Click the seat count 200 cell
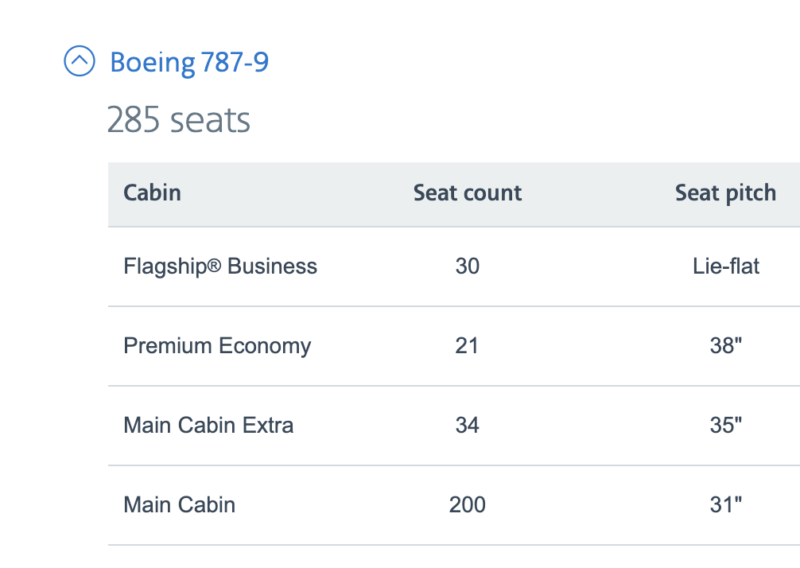Viewport: 800px width, 568px height. pos(467,505)
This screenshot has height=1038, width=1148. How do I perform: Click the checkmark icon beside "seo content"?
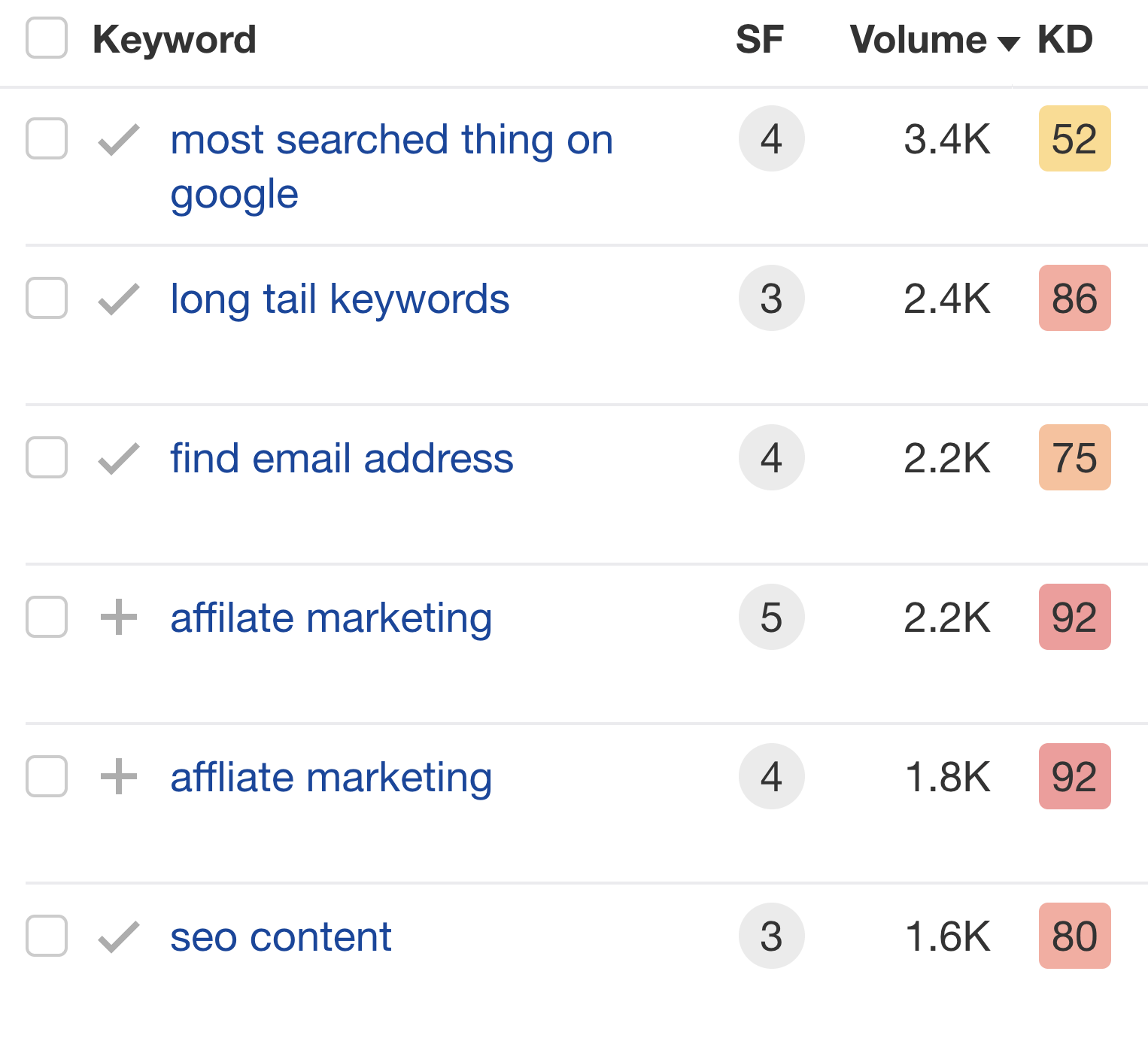[118, 936]
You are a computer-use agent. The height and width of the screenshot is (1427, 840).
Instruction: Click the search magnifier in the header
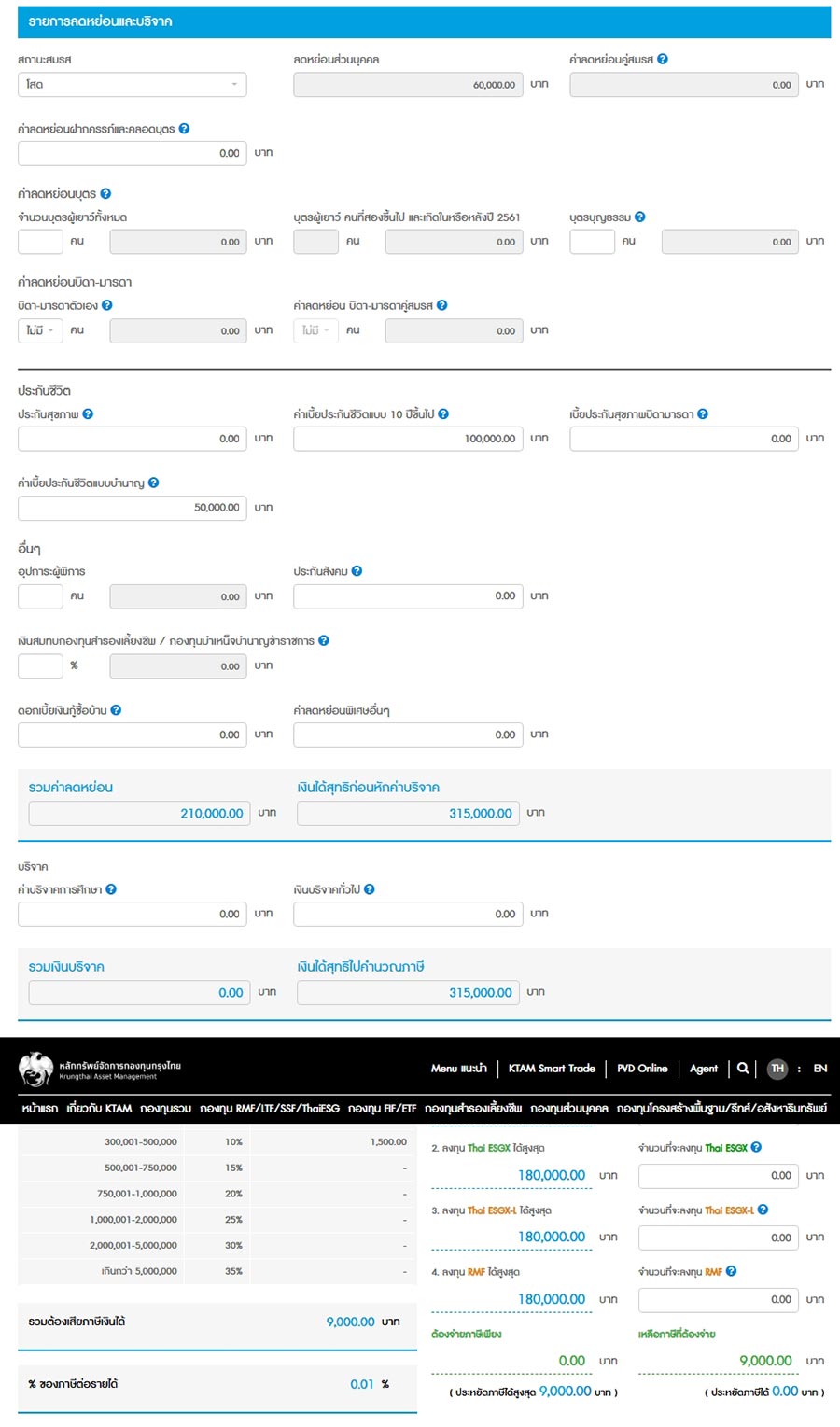(743, 1069)
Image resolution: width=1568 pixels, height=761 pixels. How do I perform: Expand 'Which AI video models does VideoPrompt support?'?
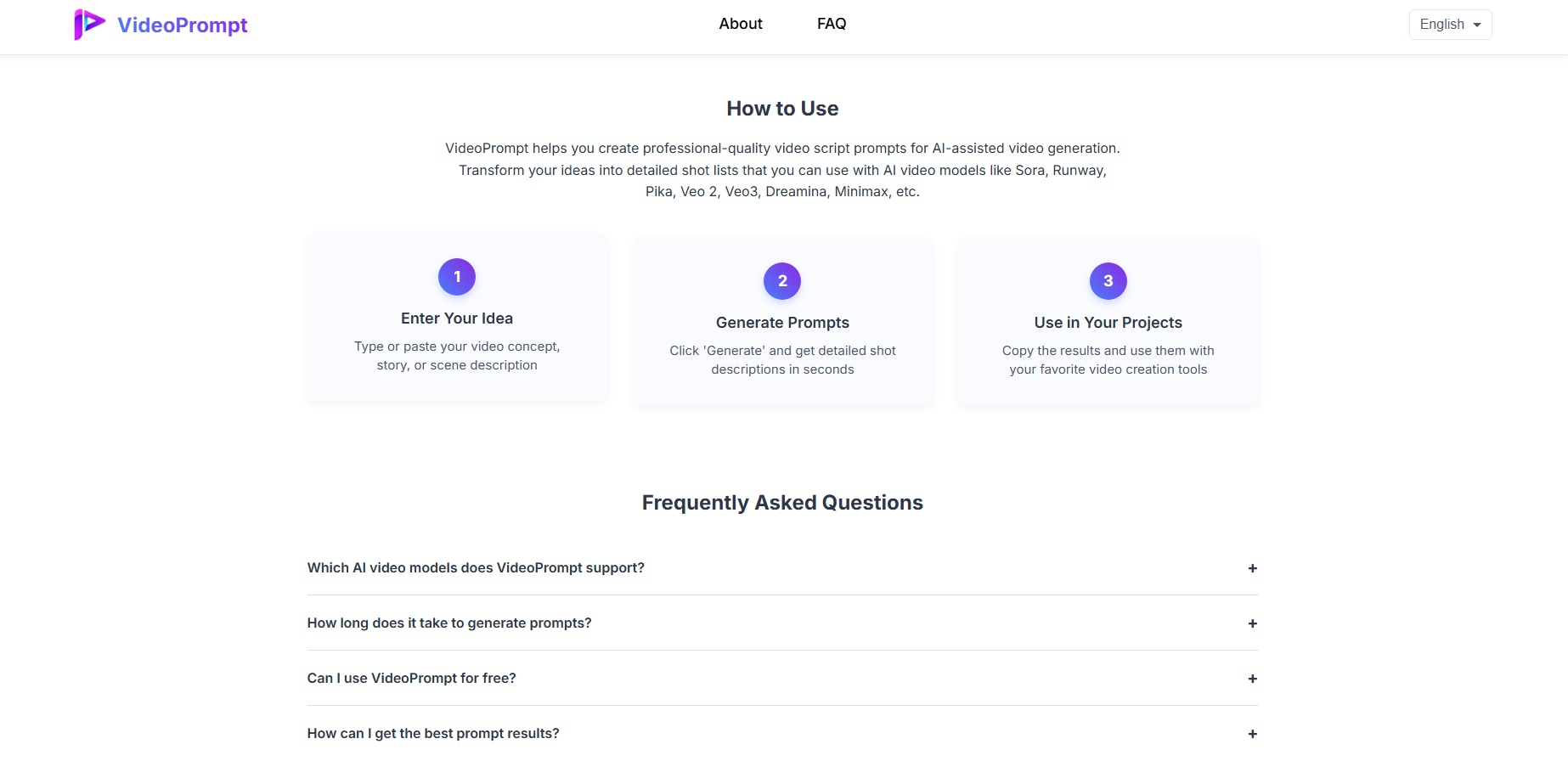pyautogui.click(x=782, y=567)
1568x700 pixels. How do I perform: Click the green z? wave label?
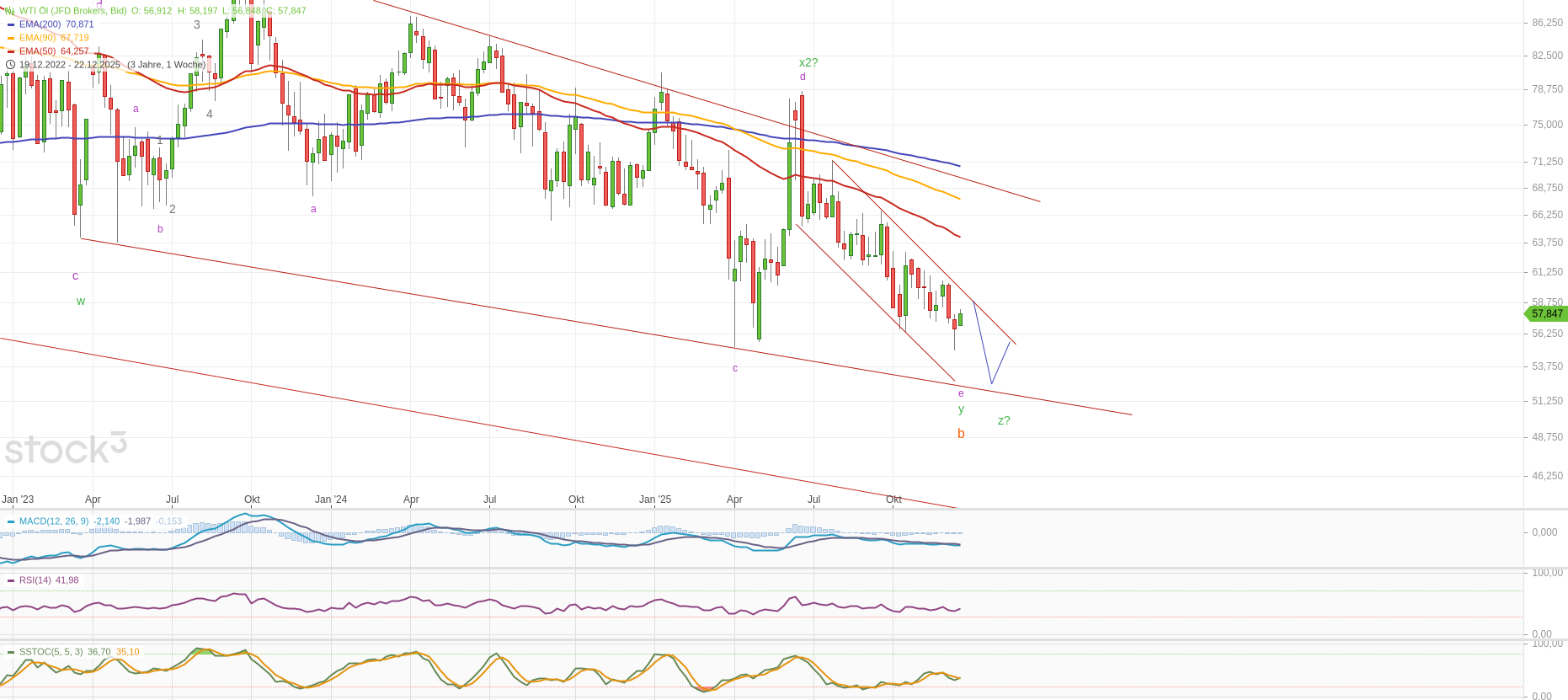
====================
Each line from the line containing "Instruction: Click the" through the final line of the data above must be retyped exactly; nothing else, and no pictures, may appear.

Response for this exercise:
Instruction: Click the search magnifier in the header
(743, 1069)
Image resolution: width=1568 pixels, height=761 pixels. How do I perform: Expand 'Which AI video models does VideoPrompt support?'?
pyautogui.click(x=782, y=567)
1568x700 pixels. How do I perform: Click the green z? wave label?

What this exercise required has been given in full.